Doesn’t mean to say cars have to be boring. Or even tiny.
Just think outside the (SUV) box, for one thing.
We just got a small pop-up camper. We therefore could not use our Prius, but we do have a 2nd car we drive about 6000 miles a year on. So we looked at the most economical car that could reasonably tow the pop-up. It ended up to be a 2007 Hyundai Sonata four cylinder.
When pulling out of the camp ground on the pop-up’s maiden run 8 days ago, surrounded by huge trucks and SUVs, massive pop-ups, massive trailers and huge motor homes, we got the funniest look from this one dude. Like we were from planet Xylaphone, or something.

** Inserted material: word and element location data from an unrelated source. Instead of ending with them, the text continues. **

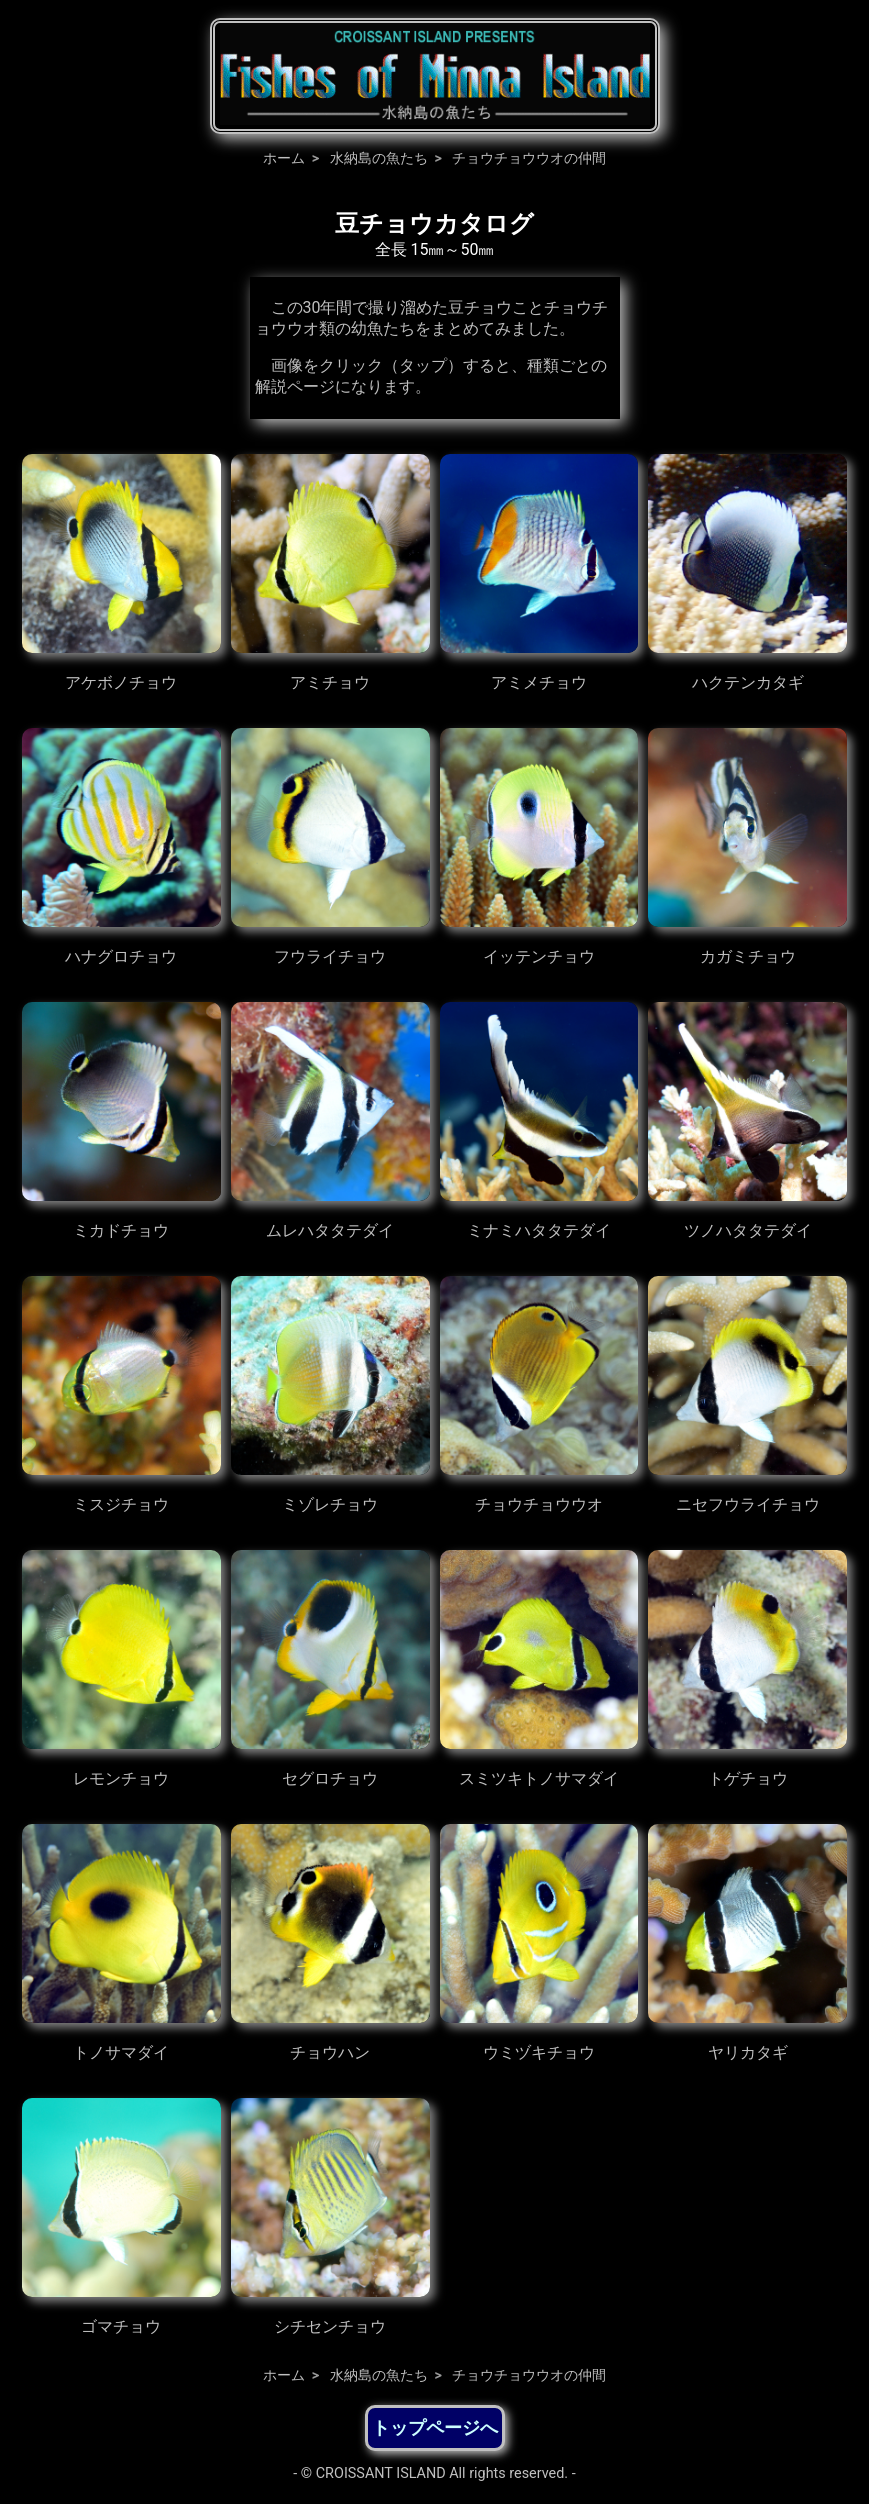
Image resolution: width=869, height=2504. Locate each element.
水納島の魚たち (379, 158)
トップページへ (435, 2427)
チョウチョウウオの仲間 (529, 158)
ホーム (284, 158)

We just chose as much as we needed and wanted, and went with it. Same thing for cars.
Hopefully in two years, we can buy a hybrid replacement when the lease runs out, or maybe a clean diesel, or something. Don’t want an SUV! Not even a clean diesel one.
I have always driven small cars. I don’t particularly like them, but 12MPG is not college commuter friendly. I have had nearly all of my friends and family comment on how each of my compact cars are “death traps” and the like. I never had a wreck in any the bad enough to prove or disprove this theory, but they seemed safe enough to me. I wasn’t nervous when in traffic around SUVs, but I had a few careless truck drivers scare me pretty bad.
It’s ironic that the Jetta pictured really isn’t a small car anymore. It weighs over 3200 pounds (close to a Camry) and gives up only about an inch in overall width. The only dimension in which it’s smaller than the Camry is in overall length: 10 inches shorter.
Great first post, Sherborn Sean!
The more similar in size the collection of vehicles on the road is, the safer everyone is. Well, except those that gave up their SUVs. They’ll have to suffer the same injuries as the people they hit instead of just killing them and walking away.